_PROMPT_.
Gather each line of the records where "computer" appears.

_INPUT_.
---

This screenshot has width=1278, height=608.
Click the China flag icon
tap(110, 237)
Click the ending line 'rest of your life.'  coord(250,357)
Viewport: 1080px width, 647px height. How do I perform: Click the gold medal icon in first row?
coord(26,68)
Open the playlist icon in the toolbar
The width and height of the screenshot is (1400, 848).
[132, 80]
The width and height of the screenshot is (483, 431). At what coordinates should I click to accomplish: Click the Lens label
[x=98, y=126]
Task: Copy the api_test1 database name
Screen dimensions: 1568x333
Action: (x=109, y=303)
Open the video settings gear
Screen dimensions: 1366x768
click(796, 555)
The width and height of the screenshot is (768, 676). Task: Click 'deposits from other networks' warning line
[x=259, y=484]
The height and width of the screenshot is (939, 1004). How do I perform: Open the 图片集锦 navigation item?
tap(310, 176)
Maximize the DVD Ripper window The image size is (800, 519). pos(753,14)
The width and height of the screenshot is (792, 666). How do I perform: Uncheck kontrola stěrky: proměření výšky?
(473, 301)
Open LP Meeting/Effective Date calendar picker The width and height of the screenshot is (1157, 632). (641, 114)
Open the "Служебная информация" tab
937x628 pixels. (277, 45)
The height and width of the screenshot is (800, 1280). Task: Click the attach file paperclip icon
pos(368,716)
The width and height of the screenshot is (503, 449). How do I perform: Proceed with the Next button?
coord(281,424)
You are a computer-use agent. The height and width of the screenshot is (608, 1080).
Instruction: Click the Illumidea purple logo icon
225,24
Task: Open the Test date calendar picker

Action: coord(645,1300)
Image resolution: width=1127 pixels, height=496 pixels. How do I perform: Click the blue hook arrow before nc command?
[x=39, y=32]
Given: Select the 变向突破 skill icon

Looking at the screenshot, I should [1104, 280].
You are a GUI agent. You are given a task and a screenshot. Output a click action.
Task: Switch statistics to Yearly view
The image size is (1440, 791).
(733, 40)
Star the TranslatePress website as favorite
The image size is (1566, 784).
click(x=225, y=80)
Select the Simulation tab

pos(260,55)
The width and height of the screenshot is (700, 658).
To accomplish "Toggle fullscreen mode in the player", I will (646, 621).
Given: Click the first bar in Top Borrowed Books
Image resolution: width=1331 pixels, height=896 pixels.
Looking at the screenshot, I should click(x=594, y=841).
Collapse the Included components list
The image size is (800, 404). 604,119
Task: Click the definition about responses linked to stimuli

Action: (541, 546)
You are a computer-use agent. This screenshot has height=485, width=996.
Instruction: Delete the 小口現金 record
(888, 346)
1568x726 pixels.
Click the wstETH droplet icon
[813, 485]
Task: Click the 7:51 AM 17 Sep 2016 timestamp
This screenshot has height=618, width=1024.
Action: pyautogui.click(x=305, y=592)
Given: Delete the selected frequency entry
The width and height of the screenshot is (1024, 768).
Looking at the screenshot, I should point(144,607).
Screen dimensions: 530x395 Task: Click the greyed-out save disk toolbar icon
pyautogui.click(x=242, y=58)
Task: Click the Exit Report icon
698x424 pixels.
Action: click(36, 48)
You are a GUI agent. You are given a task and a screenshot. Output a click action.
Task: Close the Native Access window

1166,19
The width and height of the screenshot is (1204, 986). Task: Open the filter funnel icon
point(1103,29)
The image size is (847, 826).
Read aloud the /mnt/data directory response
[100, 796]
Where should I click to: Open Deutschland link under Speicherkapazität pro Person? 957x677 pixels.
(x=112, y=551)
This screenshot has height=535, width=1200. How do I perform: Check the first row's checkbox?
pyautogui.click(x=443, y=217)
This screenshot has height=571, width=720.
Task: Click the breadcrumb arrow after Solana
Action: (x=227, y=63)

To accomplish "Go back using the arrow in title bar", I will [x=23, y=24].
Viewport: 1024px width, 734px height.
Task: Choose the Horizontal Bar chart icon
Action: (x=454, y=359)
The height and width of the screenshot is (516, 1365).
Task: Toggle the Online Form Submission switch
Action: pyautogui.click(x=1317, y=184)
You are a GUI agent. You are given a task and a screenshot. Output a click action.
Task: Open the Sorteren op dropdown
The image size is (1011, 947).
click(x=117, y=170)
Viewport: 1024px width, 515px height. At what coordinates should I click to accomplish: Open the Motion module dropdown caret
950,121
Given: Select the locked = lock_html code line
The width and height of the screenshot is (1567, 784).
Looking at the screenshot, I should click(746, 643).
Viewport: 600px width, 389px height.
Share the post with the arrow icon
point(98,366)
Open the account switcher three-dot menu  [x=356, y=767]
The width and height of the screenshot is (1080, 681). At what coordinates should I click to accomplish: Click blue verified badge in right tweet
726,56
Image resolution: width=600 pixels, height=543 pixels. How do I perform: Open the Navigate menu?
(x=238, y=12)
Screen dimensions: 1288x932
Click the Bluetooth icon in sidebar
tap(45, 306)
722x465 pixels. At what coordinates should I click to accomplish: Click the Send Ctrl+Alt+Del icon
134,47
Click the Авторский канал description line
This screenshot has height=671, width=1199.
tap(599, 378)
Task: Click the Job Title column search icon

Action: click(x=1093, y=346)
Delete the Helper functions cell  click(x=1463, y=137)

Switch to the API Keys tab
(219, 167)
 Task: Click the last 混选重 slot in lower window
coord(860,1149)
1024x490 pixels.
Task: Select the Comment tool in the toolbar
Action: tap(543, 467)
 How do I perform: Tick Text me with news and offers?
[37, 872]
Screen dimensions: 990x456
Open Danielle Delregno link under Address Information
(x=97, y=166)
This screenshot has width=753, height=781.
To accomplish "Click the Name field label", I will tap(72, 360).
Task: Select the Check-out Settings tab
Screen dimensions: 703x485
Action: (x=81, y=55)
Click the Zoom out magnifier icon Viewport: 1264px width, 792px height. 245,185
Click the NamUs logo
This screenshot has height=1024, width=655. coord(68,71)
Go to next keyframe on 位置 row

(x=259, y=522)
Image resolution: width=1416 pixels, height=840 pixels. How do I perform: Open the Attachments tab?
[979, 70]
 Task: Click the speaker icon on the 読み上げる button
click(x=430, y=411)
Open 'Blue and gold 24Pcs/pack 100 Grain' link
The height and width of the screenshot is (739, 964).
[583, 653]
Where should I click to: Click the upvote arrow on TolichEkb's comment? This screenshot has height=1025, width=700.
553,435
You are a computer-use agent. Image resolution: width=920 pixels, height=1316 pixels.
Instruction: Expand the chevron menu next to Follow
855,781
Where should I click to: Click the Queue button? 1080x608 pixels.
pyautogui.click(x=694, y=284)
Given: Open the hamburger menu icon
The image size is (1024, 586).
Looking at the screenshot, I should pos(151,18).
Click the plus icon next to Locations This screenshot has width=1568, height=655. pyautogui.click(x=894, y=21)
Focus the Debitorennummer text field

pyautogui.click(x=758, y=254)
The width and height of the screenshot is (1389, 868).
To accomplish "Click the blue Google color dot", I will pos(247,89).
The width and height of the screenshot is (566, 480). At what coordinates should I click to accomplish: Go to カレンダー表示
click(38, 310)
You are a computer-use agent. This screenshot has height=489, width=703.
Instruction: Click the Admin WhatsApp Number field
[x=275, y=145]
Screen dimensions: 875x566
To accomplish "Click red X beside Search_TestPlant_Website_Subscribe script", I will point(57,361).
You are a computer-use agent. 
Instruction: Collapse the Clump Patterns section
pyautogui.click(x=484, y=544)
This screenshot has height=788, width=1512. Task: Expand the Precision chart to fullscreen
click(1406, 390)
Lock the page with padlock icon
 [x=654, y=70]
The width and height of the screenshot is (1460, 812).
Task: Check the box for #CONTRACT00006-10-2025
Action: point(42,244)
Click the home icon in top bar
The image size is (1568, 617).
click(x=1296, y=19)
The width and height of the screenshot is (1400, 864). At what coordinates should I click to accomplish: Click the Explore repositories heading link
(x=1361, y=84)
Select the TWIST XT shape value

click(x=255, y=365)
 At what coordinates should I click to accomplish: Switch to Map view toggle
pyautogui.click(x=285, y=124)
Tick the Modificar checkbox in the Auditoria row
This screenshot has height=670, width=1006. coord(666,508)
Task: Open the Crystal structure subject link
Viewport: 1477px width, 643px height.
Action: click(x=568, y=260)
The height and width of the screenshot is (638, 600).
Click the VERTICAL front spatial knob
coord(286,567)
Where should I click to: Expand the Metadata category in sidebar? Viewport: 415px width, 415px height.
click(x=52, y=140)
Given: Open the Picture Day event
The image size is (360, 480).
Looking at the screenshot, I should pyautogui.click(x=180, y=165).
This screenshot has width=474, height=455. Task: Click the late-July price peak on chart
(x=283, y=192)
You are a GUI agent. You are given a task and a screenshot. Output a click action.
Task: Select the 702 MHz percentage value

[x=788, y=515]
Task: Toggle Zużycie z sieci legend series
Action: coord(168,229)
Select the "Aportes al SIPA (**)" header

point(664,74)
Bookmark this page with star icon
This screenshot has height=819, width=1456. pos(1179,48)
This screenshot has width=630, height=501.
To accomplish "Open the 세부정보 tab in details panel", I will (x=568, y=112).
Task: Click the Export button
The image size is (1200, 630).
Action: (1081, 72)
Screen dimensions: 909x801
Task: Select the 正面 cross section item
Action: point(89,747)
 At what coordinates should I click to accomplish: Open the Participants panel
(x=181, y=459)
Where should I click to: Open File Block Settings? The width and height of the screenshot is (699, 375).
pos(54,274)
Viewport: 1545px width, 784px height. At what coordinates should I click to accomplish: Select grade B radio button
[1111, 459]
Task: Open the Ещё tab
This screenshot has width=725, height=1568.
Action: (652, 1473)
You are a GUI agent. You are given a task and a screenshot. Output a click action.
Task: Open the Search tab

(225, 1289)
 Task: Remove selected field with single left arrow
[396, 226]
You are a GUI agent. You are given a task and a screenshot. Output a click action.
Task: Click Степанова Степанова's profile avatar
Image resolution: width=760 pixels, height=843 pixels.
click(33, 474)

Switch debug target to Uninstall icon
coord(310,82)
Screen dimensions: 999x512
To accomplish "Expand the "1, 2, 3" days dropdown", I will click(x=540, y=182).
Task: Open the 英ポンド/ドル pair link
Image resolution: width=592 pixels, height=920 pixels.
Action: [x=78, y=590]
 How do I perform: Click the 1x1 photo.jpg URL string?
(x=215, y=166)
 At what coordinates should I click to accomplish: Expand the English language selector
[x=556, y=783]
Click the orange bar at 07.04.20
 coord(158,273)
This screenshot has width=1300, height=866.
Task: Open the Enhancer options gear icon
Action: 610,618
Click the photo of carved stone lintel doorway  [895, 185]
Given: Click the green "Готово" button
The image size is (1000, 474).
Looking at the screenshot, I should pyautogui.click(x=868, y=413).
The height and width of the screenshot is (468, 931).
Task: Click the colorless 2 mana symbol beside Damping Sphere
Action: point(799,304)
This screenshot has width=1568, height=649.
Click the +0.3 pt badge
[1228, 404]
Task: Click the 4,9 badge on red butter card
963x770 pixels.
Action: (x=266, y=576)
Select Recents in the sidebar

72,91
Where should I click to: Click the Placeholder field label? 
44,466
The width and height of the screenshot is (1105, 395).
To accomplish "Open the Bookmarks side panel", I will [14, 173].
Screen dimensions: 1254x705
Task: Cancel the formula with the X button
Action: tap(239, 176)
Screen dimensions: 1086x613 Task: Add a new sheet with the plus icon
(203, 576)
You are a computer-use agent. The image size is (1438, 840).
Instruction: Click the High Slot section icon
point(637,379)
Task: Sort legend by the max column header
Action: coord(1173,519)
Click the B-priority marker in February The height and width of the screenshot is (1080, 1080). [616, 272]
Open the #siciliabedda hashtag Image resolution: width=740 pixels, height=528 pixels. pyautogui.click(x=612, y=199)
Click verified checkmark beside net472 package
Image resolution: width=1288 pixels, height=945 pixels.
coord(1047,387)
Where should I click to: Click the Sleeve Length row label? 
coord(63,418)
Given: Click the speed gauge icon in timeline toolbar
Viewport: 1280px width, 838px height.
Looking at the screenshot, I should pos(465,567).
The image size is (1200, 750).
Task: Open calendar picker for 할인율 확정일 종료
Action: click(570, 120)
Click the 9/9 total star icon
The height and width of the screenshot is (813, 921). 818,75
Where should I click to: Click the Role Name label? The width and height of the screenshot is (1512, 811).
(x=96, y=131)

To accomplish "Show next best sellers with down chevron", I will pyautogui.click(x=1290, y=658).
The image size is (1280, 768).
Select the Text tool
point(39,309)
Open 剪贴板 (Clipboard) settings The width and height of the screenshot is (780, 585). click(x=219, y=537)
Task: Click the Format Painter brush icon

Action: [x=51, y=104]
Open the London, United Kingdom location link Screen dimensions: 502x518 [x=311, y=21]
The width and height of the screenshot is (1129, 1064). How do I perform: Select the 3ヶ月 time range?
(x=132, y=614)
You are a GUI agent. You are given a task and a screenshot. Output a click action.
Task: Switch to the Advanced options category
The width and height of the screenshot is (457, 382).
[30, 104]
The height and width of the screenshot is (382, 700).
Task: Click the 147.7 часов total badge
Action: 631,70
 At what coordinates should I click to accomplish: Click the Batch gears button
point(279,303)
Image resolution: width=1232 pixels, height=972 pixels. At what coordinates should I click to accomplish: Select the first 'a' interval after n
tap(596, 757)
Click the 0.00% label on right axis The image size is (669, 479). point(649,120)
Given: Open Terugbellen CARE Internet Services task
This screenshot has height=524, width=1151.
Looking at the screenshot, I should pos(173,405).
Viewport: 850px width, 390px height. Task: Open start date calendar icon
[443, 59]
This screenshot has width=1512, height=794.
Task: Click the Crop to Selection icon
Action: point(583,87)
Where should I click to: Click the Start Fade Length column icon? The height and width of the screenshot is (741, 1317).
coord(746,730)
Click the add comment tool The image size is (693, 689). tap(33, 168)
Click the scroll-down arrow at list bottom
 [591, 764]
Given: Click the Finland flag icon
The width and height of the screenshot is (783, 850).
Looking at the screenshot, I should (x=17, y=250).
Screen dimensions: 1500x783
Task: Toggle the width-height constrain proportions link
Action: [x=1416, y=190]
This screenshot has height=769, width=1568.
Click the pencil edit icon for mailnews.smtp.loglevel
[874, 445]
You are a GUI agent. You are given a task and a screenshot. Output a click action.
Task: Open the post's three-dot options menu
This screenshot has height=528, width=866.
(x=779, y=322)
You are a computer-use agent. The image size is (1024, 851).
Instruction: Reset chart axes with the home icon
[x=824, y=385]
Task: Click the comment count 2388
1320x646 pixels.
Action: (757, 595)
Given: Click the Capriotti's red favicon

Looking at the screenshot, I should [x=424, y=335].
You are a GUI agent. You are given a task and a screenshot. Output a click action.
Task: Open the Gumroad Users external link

---

_FINISHED EXERCISE_.
You are a computer-use agent. The height and width of the screenshot is (608, 1080).
You are a computer-use agent. This screenshot has height=485, width=996.
You are a computer-use agent. Image resolution: width=920 pixels, height=1316 pixels.
You are a computer-use agent. This screenshot has height=489, width=703.
You are a computer-use agent. 
You are a computer-use agent. The image size is (1438, 840).
You are a computer-use agent. The image size is (1024, 851).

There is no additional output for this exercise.